[START]

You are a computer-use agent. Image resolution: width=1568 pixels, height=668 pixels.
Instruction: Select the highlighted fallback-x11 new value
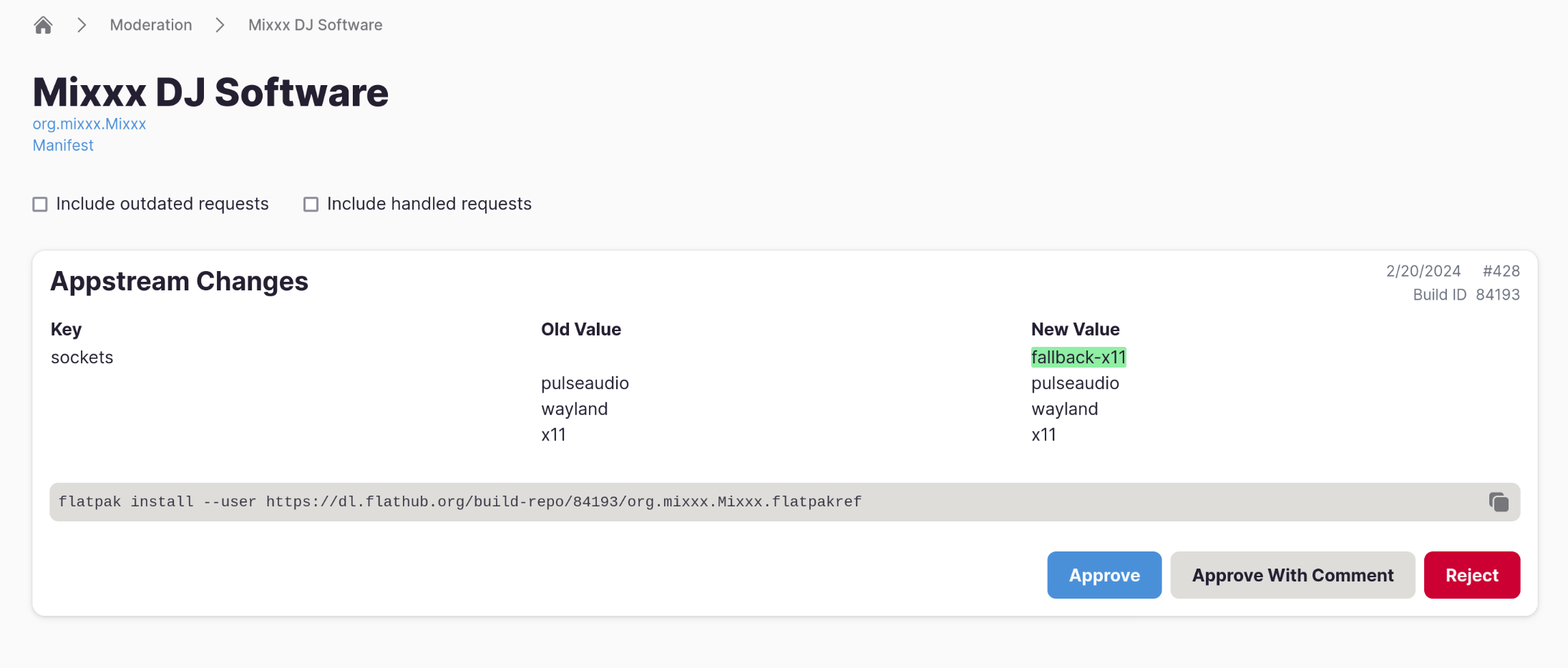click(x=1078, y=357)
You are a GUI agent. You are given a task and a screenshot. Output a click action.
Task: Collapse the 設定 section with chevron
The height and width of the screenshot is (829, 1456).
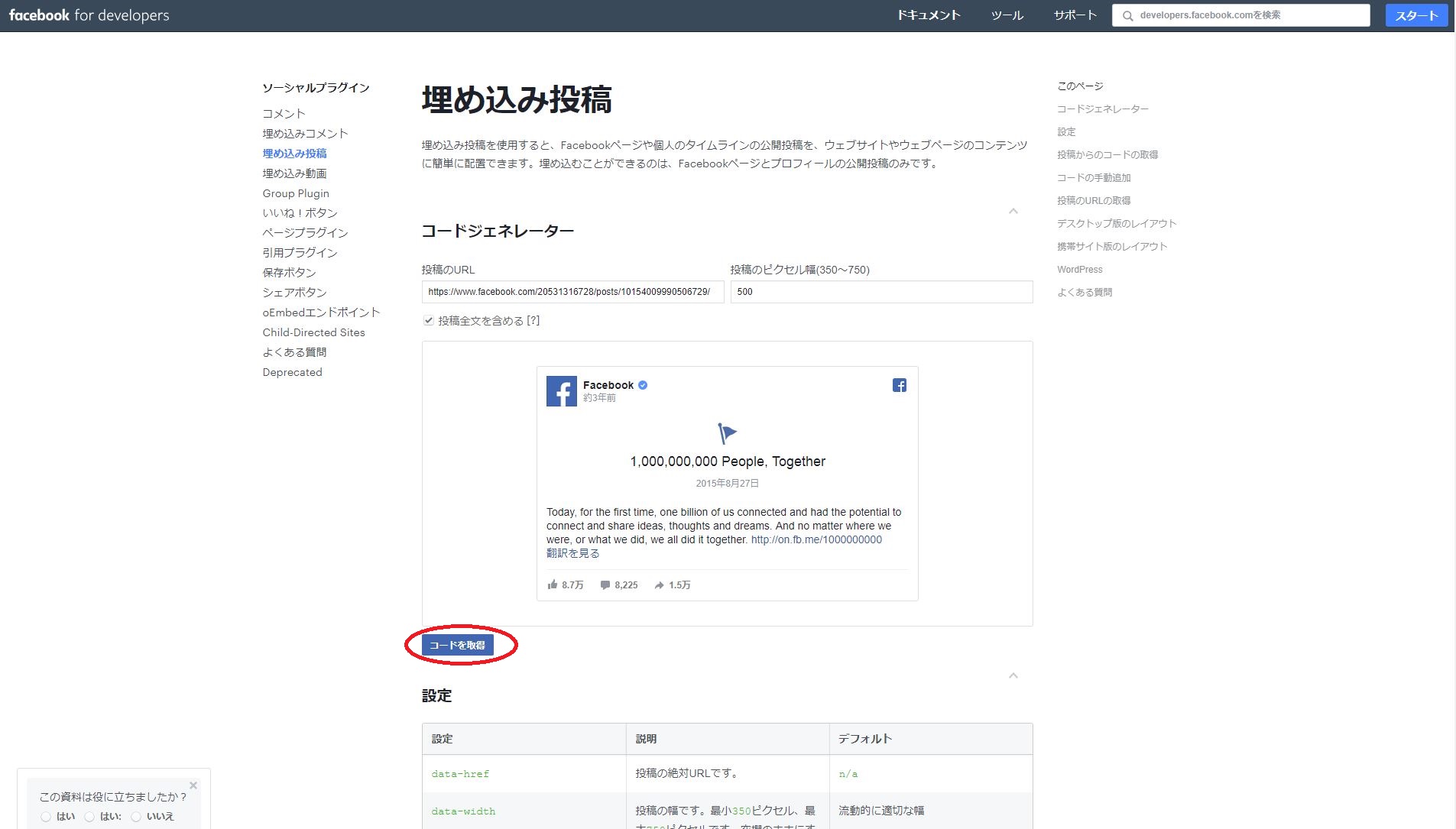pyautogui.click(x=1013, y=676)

[END]
[START]

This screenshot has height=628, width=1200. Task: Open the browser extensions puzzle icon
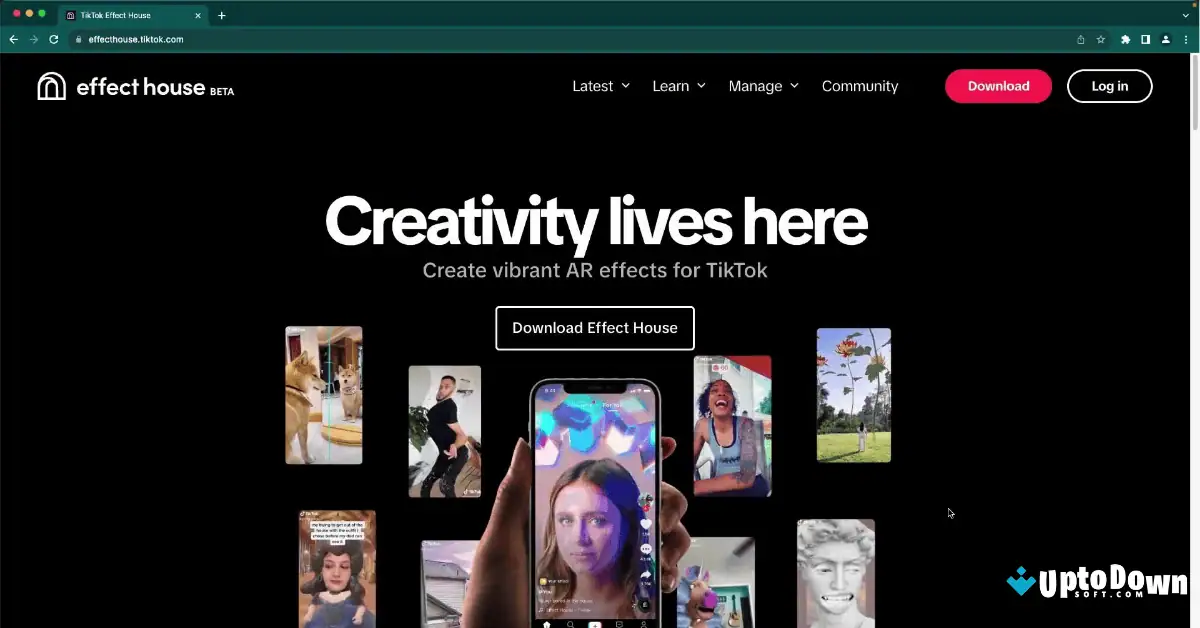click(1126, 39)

[END]
[START]

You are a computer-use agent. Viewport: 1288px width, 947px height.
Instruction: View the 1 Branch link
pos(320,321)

[END]

- _Task goal_:
Convert the records into a two-column CSV with the columns request and answer, one row per request, putting each value in a single quoted field and replacing line breaks with spaces. Begin at the line that has "You are a computer-use agent. Viewport: 1288px" and stop after the line that has "pos(320,321)".

- _Result for this exercise_:
request,answer
"You are a computer-use agent. Viewport: 1288px width, 947px height. Instruction: View the 1 Branch link","pos(320,321)"